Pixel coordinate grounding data
>>>>

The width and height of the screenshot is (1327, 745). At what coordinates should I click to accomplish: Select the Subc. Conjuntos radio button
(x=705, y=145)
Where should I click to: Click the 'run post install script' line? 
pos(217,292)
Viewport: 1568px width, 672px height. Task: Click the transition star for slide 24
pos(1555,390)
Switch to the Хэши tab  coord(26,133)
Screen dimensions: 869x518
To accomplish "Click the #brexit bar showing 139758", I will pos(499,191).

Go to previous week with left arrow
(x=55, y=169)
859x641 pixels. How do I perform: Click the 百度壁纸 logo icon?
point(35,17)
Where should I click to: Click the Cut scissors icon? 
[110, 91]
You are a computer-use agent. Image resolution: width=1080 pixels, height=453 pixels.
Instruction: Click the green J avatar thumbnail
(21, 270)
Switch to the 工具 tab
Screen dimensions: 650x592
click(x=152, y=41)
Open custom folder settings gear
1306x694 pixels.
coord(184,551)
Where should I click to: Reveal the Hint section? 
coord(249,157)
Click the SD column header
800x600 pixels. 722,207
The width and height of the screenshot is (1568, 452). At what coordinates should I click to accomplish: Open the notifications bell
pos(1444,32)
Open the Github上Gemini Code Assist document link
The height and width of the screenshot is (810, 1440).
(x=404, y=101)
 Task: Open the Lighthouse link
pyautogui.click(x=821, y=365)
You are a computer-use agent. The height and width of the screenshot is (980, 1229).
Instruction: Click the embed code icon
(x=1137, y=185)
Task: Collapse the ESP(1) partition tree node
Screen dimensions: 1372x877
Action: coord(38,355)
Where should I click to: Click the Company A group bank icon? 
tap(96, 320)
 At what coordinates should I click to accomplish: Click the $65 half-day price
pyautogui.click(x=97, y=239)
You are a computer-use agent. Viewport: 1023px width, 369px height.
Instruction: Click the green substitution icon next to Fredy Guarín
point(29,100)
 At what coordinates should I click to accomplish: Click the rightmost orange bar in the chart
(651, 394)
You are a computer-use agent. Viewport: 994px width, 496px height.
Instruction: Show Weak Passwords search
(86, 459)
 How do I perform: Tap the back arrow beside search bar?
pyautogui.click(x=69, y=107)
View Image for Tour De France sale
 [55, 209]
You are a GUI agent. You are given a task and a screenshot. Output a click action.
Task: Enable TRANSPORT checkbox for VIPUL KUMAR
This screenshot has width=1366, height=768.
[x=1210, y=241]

<<<<

WHAT IS EXPECTED
There is a line above that contains "Task: Open the Lighthouse link". Copy it and all later lines through the last, exactly, and leave out the rest.

TASK RESULT
 Task: Open the Lighthouse link
pyautogui.click(x=821, y=365)
You are a computer-use agent. The height and width of the screenshot is (980, 1229).
Instruction: Click the embed code icon
(x=1137, y=185)
Task: Collapse the ESP(1) partition tree node
Screen dimensions: 1372x877
Action: coord(38,355)
Where should I click to: Click the Company A group bank icon? 
tap(96, 320)
 At what coordinates should I click to accomplish: Click the $65 half-day price
pyautogui.click(x=97, y=239)
You are a computer-use agent. Viewport: 1023px width, 369px height.
Instruction: Click the green substitution icon next to Fredy Guarín
point(29,100)
 At what coordinates should I click to accomplish: Click the rightmost orange bar in the chart
(651, 394)
You are a computer-use agent. Viewport: 994px width, 496px height.
Instruction: Show Weak Passwords search
(86, 459)
 How do I perform: Tap the back arrow beside search bar?
pyautogui.click(x=69, y=107)
View Image for Tour De France sale
 [55, 209]
You are a GUI agent. You are given a task and a screenshot. Output a click action.
Task: Enable TRANSPORT checkbox for VIPUL KUMAR
This screenshot has width=1366, height=768.
[x=1210, y=241]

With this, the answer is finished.